Biotechnology, Agriculture, Tourism Businesses Look to Cuba for New Markets

Among those companies ready to embrace Cuba on a business front are Deere and Co. and Caterpillar, both makers of farm equipment and products; Marriott International and all the hotel companies; Carnival Cruise Lines and its competitors; and beverage and food-makers like PepsiCo and Coca Cola, according to the New York Times.
But those companies are not alone in their quest to secure a space in the new marketplace, according to The New York Times. There are many more lined up to do business with Cuba.
And it is a two-way street for opportunity, as the U.S. can benefit from Cuba's medically based biotechnology innovations, like its vaccines, and partner in initiatives that use Cuba's resources like its mining and farm land. 
Lifting the embargo on trade with Cuba gives farmers in particular a bountiful new market without restrictions, U.S. Agriculture Secretary Tom Vilsack said.
In a statement, Vilsack said that the warming of relations with Cuba "expands opportunity for U.S. farmers and ranchers to do business in Cuba. It removes technical barriers between U.S. and Cuban companies and creates a more efficient, less burdensome opportunity for Cuba to buy U.S. agricultural products...It also makes those products far more price competitive, which will expand choices for Cuban shoppers at the grocery store and create a new customer base for America's farmers and ranchers."
Cuba has a robust agriculture program, and the U.S. can look to invest - and has been investing already - a significant amount in a country that has been open to growing genetically modified agriculture products since 2009. At that time, Cuba was expected to plant its first genetically modified corn product.

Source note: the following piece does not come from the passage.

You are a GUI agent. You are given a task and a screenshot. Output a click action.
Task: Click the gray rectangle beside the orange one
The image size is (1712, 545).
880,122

One company that has been doing business with Cuba since 2005 is Oxnard, Calif.-based Syngenta, a manufacturer of agricultural pesticides and seeds and products for the control of vectors and rodents.
Syngenta has maintained an office in Cuba since 2005, according to a letter to the U.S. Securities and Exchange Commission dated Dec. 16, 2011. 
Syngenta established ties with Cuba not only to establish a presence in the country but also to enhance its sales to countries with which Cuba does business, according to the company's SEC filings.
In the letter, Syngenta said the products it sells in Cuba are agricultural pesticides and seeds.
Cruise lines have been waiting for the opportunity to take visitors to Cuba, and hotel companies are looking to build a presence there, Travel Leaders Group executive Roger Block told Bloomberg Businessweek. He said U.S. visitors will want to go to Cuba for the experience of being among the first there. 
Carnival Cruise Lines Chief Executive Arnold Donald said the company known for its worldwide fleet of "Fun Ships" was excited about the opportunity to go into Cuba. 
The investment has an advantageous cost-to-benefit ratio, particularly since most of the cruise lines, like Carnival Cruise Lines, Norwegian, Disney Cruise Line and Royal Caribbean Cruise Line are based in Florida.